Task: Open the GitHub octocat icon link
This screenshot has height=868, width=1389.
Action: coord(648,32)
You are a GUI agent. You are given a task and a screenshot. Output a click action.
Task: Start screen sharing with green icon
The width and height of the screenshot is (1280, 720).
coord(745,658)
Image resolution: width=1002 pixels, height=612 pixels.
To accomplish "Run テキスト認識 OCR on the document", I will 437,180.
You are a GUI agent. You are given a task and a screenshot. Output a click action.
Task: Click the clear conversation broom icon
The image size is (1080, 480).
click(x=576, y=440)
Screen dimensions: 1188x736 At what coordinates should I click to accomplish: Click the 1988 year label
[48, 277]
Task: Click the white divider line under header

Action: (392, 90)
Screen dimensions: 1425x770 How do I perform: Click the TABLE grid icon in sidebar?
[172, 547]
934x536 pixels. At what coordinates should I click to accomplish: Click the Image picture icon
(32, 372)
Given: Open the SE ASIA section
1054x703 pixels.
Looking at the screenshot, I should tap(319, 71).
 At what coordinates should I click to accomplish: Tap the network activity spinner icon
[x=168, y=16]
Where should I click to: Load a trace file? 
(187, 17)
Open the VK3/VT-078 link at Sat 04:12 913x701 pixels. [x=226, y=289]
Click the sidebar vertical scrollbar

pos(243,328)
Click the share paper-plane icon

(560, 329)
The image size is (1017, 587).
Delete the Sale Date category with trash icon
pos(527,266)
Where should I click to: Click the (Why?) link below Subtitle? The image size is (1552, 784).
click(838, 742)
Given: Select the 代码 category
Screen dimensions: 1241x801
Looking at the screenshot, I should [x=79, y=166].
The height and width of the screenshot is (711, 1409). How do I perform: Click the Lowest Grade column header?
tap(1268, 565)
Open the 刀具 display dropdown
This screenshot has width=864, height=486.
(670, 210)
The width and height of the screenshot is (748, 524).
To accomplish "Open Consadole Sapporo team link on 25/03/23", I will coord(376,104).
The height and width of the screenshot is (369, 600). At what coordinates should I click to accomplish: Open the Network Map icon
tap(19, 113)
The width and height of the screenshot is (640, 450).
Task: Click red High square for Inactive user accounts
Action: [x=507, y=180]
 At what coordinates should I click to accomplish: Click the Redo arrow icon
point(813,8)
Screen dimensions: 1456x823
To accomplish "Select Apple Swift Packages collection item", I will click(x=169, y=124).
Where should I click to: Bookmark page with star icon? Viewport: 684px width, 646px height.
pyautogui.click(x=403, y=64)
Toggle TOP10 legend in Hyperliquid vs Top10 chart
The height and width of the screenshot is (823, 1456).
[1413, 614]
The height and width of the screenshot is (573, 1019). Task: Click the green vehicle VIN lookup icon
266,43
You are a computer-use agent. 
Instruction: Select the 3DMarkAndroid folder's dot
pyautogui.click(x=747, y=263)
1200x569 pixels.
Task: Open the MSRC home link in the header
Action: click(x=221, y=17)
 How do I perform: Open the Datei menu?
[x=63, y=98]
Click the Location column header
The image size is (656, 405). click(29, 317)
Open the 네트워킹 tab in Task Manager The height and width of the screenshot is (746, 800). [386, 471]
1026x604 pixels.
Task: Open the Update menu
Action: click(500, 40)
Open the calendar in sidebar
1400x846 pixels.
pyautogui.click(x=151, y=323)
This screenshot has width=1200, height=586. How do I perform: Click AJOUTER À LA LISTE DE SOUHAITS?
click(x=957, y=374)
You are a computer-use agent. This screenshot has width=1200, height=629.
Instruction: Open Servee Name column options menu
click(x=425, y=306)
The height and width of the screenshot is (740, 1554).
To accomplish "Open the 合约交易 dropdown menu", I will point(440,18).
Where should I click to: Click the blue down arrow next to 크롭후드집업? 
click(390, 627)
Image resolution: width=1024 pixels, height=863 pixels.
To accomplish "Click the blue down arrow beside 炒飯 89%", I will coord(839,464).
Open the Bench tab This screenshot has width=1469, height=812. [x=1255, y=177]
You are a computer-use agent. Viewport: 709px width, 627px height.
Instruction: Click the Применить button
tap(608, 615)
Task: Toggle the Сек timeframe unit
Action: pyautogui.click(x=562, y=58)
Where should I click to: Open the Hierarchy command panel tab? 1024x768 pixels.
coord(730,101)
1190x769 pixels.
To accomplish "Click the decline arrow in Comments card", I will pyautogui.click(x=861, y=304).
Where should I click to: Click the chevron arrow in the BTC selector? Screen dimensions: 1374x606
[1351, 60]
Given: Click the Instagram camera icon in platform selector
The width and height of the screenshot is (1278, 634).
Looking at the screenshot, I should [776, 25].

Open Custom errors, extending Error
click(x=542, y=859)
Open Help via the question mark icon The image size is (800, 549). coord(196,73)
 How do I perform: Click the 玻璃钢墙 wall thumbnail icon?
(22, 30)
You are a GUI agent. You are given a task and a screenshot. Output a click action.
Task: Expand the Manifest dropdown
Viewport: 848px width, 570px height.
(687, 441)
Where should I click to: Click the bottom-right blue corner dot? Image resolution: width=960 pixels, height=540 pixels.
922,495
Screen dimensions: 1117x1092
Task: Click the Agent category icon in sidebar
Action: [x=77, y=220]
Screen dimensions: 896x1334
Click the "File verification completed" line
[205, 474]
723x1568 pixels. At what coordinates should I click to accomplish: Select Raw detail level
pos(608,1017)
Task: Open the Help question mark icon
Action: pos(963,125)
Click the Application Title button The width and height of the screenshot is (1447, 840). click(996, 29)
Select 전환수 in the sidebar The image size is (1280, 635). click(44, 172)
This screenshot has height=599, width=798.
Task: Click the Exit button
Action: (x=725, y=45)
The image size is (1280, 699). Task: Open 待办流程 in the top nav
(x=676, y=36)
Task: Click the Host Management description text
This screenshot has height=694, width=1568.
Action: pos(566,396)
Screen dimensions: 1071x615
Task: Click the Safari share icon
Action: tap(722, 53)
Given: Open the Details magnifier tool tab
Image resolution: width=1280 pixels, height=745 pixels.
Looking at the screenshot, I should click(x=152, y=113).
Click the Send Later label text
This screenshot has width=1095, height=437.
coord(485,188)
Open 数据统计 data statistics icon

==================================================

→ **ASSIGNED TASK**
Copy out every line in the listing where the word "computer" appears.

→ **OUTPUT OF THE TASK**
You are a computer-use agent. 
You are a computer-use agent. This screenshot has width=1200, height=629.
You are a computer-use agent. Viewport: 709px width, 627px height.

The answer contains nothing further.